DIRECTION A:
Write out the portion of the speaker bios that opens with the words containing "Daniel Kline has" and closes with "a Software Engineer.", copying it word for word.
DIRECTION B:
According to the speaker bios, at which event did Lauren McHugh speak about her implementation of behavior trees?

PROVIDED PASSAGE:
[START]
Lauren McHugh has been a Gameplay Programmer at Maxis since 2005. She worked on SPORE where she employed a behavior tree system to develop creature AI. She spoke about this implementation of behavior trees at GDC 2007. McHugh has developed many AI and gameplay systems for DARKSPORE, including the ability system that will be discussed at AIIDE 2011. She will describe how the ability system enabled the team to easily make hundreds of cool and unique heroes and enemies. McHugh loves playing games, and especially likes online cooperative experiences.

Daniel Kline has been an AI and Game Programmer and Designer for consoles since 2001. He has shipped 6 titles and developed 10 titles, working with companies such as Activision, Electronic Arts, Blizzard, LucasArts, and Midway. He was Head AI and Gameplay Engineer on Star Wars: Force Unleashed, AI programmer on Diablo 3, and the engineer and designer of the first two levels of Call of Duty: Finest Hour. He has spent over 5 years doing Interactive Storytelling research, design, programming, and pre-production for 3 different companies and AAA blockbuster titles. He is currently working on Darkspore at Maxis as a Software Engineer.
[END]
PROVIDED MATERIAL:
[START]
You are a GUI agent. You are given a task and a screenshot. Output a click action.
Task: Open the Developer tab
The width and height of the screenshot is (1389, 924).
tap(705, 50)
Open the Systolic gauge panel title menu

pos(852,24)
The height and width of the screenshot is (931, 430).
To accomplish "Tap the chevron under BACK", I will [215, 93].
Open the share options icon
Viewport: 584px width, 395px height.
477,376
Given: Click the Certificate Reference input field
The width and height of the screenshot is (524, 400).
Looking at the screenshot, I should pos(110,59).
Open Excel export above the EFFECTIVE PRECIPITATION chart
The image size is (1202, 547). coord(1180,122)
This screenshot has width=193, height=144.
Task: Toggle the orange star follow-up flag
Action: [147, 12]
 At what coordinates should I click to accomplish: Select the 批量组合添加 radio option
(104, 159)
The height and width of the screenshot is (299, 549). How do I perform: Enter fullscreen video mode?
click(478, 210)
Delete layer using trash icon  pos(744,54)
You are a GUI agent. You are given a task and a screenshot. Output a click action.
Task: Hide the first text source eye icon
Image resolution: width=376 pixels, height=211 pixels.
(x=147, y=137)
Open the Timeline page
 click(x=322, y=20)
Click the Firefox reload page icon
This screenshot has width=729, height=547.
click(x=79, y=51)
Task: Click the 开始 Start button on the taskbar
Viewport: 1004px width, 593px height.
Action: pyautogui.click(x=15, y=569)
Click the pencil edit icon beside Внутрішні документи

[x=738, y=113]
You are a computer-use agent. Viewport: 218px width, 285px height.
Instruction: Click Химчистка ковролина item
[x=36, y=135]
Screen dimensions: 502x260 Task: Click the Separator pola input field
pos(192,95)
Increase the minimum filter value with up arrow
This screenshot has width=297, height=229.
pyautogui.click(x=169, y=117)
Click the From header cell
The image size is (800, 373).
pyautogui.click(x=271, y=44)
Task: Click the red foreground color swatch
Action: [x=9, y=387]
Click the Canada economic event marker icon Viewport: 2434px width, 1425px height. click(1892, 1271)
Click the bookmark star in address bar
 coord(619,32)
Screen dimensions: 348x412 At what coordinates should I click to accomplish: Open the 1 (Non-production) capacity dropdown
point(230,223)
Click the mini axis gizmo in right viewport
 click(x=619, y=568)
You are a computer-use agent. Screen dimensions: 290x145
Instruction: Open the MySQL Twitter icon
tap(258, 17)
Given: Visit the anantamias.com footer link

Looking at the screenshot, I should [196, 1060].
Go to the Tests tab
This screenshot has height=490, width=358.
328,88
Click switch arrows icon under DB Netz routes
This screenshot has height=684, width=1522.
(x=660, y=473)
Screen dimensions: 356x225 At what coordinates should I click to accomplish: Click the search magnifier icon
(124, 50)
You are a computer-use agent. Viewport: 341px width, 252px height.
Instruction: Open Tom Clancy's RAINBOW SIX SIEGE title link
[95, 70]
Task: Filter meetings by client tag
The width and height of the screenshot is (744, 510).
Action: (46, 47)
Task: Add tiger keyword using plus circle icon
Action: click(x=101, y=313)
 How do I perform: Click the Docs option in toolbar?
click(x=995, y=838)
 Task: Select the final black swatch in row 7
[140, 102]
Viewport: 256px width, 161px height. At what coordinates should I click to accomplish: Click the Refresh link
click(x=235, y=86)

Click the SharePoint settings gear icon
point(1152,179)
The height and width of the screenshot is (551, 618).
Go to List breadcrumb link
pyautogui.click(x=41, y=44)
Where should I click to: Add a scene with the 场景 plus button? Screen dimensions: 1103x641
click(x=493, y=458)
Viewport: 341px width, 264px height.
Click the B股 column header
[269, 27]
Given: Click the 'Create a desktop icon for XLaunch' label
[END]
FULL SOLUTION A:
Daniel Kline has been an AI and Game Programmer and Designer for consoles since 2001. He has shipped 6 titles and developed 10 titles, working with companies such as Activision, Electronic Arts, Blizzard, LucasArts, and Midway. He was Head AI and Gameplay Engineer on Star Wars: Force Unleashed, AI programmer on Diablo 3, and the engineer and designer of the first two levels of Call of Duty: Finest Hour. He has spent over 5 years doing Interactive Storytelling research, design, programming, and pre-production for 3 different companies and AAA blockbuster titles. He is currently working on Darkspore at Maxis as a Software Engineer.

FULL SOLUTION B:
GDC 2007